Only the lines below starting at the one containing "Task: Open the Setup menu" and ending at the one containing "Task: Click the final" belong in the answer, each copied exactly.
____________
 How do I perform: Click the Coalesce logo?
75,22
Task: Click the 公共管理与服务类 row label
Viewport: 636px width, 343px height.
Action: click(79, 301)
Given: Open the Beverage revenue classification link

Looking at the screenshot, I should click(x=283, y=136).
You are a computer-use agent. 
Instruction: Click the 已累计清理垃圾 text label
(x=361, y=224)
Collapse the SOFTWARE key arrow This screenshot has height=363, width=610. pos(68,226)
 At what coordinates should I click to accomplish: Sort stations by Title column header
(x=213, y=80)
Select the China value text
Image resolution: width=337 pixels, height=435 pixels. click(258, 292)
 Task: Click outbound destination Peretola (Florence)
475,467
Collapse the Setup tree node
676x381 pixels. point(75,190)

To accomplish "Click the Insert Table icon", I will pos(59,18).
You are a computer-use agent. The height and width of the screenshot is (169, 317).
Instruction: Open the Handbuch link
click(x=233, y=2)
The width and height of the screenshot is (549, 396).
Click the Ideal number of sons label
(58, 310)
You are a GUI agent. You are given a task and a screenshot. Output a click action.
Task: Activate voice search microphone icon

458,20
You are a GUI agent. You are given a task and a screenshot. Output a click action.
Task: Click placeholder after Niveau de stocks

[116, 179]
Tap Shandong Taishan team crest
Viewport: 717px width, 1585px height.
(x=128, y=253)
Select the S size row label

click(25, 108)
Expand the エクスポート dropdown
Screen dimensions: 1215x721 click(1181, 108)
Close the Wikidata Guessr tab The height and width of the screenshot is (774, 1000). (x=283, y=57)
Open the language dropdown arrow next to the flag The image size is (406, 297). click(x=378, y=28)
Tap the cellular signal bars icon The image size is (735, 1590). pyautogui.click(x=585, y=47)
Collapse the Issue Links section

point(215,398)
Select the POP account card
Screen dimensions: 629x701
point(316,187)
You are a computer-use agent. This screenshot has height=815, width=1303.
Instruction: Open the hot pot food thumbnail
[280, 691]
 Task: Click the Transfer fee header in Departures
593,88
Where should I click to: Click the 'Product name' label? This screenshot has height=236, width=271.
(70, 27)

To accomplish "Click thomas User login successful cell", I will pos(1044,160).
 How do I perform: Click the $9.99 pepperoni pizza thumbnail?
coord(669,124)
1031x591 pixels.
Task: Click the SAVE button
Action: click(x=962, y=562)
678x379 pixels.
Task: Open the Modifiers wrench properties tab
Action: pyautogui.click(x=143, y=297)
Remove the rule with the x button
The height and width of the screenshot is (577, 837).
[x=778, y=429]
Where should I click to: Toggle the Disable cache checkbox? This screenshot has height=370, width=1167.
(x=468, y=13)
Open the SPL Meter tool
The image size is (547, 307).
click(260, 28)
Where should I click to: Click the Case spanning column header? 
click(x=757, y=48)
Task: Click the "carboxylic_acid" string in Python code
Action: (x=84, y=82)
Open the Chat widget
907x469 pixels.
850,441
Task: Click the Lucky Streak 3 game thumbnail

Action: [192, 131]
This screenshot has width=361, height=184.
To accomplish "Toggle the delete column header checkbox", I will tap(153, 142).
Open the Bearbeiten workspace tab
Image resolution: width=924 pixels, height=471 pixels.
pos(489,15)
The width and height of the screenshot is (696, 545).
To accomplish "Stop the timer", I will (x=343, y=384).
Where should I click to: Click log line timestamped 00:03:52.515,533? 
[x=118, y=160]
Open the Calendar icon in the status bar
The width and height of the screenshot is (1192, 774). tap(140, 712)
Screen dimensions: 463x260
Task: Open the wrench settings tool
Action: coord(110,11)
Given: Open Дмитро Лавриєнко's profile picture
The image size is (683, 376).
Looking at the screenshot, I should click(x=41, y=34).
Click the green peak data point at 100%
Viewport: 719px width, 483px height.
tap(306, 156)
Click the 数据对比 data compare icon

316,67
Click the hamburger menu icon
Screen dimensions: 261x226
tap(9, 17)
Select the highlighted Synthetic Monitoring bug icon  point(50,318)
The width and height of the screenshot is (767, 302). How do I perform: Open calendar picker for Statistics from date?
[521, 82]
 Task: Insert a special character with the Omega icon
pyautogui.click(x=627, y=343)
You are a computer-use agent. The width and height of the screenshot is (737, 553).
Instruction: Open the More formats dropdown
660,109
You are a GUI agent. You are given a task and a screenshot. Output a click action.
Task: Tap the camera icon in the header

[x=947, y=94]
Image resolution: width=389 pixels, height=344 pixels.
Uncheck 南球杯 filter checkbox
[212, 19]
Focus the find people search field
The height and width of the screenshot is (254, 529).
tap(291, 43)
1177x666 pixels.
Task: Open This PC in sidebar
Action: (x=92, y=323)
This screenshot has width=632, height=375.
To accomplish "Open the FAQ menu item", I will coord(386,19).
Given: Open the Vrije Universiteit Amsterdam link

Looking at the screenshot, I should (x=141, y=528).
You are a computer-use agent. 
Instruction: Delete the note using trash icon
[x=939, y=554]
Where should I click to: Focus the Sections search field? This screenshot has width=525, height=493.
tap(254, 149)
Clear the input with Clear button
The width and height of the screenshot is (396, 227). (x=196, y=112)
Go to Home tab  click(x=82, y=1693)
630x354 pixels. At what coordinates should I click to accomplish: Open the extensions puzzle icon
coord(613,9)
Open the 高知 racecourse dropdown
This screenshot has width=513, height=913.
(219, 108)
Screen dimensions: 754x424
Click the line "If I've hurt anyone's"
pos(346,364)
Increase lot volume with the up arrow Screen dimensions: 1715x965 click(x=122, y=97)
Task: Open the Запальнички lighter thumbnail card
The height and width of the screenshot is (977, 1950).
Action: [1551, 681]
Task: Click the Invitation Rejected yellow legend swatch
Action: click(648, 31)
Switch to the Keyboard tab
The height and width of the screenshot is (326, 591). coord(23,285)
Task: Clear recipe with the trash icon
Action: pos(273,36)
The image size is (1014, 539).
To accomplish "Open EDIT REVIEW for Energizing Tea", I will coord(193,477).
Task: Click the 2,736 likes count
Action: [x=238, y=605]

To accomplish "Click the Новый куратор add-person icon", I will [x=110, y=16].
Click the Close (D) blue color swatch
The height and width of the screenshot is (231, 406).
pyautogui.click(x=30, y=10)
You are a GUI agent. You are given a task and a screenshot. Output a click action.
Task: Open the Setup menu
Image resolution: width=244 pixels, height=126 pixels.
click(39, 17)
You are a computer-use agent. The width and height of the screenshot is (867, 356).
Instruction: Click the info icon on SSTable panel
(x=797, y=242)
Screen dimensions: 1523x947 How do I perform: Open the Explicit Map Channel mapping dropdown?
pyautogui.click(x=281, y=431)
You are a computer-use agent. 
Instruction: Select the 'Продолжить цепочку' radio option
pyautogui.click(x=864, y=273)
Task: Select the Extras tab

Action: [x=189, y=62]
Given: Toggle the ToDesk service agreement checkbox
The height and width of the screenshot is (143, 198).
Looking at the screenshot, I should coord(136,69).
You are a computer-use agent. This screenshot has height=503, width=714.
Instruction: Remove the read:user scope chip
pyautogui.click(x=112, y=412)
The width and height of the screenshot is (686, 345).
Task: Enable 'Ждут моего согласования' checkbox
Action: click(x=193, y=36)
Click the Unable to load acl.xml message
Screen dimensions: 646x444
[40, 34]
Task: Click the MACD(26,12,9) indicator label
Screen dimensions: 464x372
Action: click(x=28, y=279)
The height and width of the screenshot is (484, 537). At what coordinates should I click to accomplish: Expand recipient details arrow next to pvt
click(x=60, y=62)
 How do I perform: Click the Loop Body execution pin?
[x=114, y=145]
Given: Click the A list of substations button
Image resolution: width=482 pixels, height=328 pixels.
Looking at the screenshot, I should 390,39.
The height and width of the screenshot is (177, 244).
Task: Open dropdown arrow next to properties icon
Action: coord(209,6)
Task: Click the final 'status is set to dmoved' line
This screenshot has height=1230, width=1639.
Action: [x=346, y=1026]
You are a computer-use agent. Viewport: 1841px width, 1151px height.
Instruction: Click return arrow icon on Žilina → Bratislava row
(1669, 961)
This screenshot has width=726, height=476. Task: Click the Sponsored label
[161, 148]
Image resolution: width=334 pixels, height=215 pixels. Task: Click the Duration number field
____________
* _Response box_:
Task: Open the Setup menu
Image resolution: width=244 pixels, height=126 pixels.
click(39, 17)
You are a computer-use agent. The width and height of the screenshot is (867, 356).
Instruction: Click the info icon on SSTable panel
(x=797, y=242)
Screen dimensions: 1523x947 How do I perform: Open the Explicit Map Channel mapping dropdown?
pyautogui.click(x=281, y=431)
You are a computer-use agent. 
Instruction: Select the 'Продолжить цепочку' radio option
pyautogui.click(x=864, y=273)
Task: Select the Extras tab

Action: [x=189, y=62]
Given: Toggle the ToDesk service agreement checkbox
The height and width of the screenshot is (143, 198).
Looking at the screenshot, I should coord(136,69).
You are a computer-use agent. This screenshot has height=503, width=714.
Instruction: Remove the read:user scope chip
pyautogui.click(x=112, y=412)
The width and height of the screenshot is (686, 345).
Task: Enable 'Ждут моего согласования' checkbox
Action: click(x=193, y=36)
Click the Unable to load acl.xml message
Screen dimensions: 646x444
[40, 34]
Task: Click the MACD(26,12,9) indicator label
Screen dimensions: 464x372
Action: click(x=28, y=279)
The height and width of the screenshot is (484, 537). At what coordinates should I click to accomplish: Expand recipient details arrow next to pvt
click(x=60, y=62)
 How do I perform: Click the Loop Body execution pin?
[x=114, y=145]
Given: Click the A list of substations button
Image resolution: width=482 pixels, height=328 pixels.
Looking at the screenshot, I should 390,39.
The height and width of the screenshot is (177, 244).
Task: Open dropdown arrow next to properties icon
Action: coord(209,6)
Task: Click the final 'status is set to dmoved' line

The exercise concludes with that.